How Do I Think About Async Code?!
Increasingly essential to writing responsive applications, asynchronous code is becoming more and more popular. Unfortunately, asynchronous programming adds an additional level of complexity to your code. As a result, understanding how this code even works can be tough no matter your experience level. Whether you’re new to it or you just want a refresher, here is an intro to the world of asynchronous code!
What is asynchronous code?
Asynchronous (async) programming lets you execute a block of code without stopping (or blocking) the entire thread where the action is being executed. A common myth about async code is that it improves performance, which isn’t necessarily true. Instead, the major perk of async programming is that it increases the number of tasks (throughput) that can be executed concurrently without having to block the thread where these actions are taking place.

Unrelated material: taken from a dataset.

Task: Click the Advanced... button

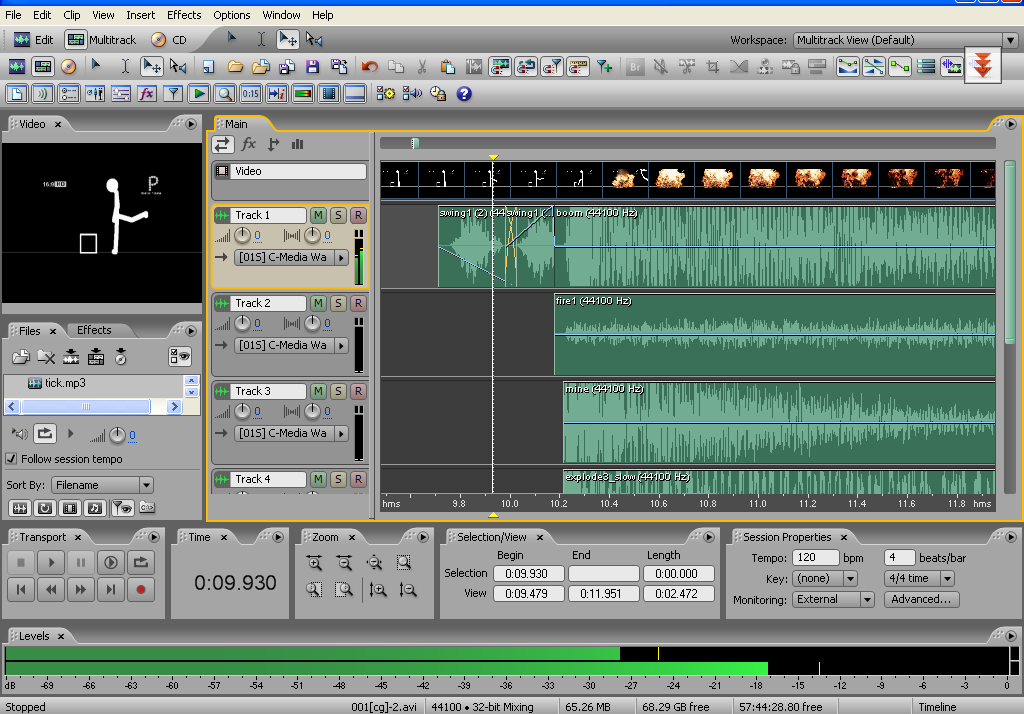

You may think async code seems a little like multithreaded code. After all, many methods could be executing at the same time in both. In reality, async programming can be used together with singular or multithreaded applications. This means you can have a single-threaded async program, where one thread can run concurrent tasks. Conversely, you can also have a multi-threaded async application, where multiple threads can each run multiple concurrent tasks.
Why should I use async code? Example please!
To use an analogy to demonstrate async programming, consider the action of baking a cake. This action will be represented by a thread that is executing several steps (or tasks), as illustrated in code below. This code is serviceable, and you will still have a yummy cake once the method is done executing. However, since all the code is synchronous, each line will run sequentially. In other words, you will be standing completely still while waiting for the oven to finish preheating. You could be making the batter for your cake in the meantime!
In real life, you typically want to multitask by making the batter while the oven preheats or making the icing while the cake is baking. Doing this increases your productivity and allows you to bake the cake much faster. This is where asynchronous code comes in handy! By making our existing code asynchronous, we can perform more actions to pass the time even while we are awaiting a task like baking the cake in the oven to complete. To do this, we modified our code to include a new function called PassTheTime. This code saves a task’s state, starts running another synchronous or asynchronous function, and retrieves the saved task’s value when it’s actually needed.
When compared to the synchronous MakeCake method that lacks a PassTheTime function call, MakeCakeAsync manages to complete more tasks without blocking the thread and shortens the time it takes to execute the whole method.
How do I write async code in .NET?
Thankfully, C# makes it a “piece of cake” to write asynchronous code with the Task type and the await and async keywords. The Task type tells the caller about the eventual return value type. It also indicates that other actions can execute while the caller method is being processed. The async keyword enables the await keyword, which lets the compiler know that we’ll need the return value of the function, but not right away. As a result, we don’t need to block the call and can continue running other tasks until the awaited value is needed. An async method will initially run synchronously until it hits an await keyword. This is when the asynchronous execution will begin.
I just learned about async code! Now what?
While using async code to bake a cake is great, there are plenty of other real-life applications to use asynchronous code. Two of the most common examples include:
- Programs using HTTP requests – Depending on the request, HTTP calls can take a long time to fully process. Using async code can let you perform other work while waiting for the server to respond.
- Programs using UI elements – WPF apps or any apps using buttons, textboxes, and other UX assets lend themselves well to async implementation. For instance, a WPF app taking in a file to be parsed may take a while. By making this action async, you can still interact with the UI without having the app completely freeze as you wait for the function to complete.
Now that you know the basics of asynchronous programming, it’s time to improve on it! There are a lot of secret do’s and don’ts when writing solid async code. For a great resource that explores these tips and tricks, check out David Fowler’s post on async programming.
Like all code, there will come a time where you’ll need to diagnose bugs in your async program. To learn how to debug your async code in Visual Studio, tune in for an upcoming blog post…
Side note: And no, I did not use the cake analogy just because I’ve been doing a lot of baking recently.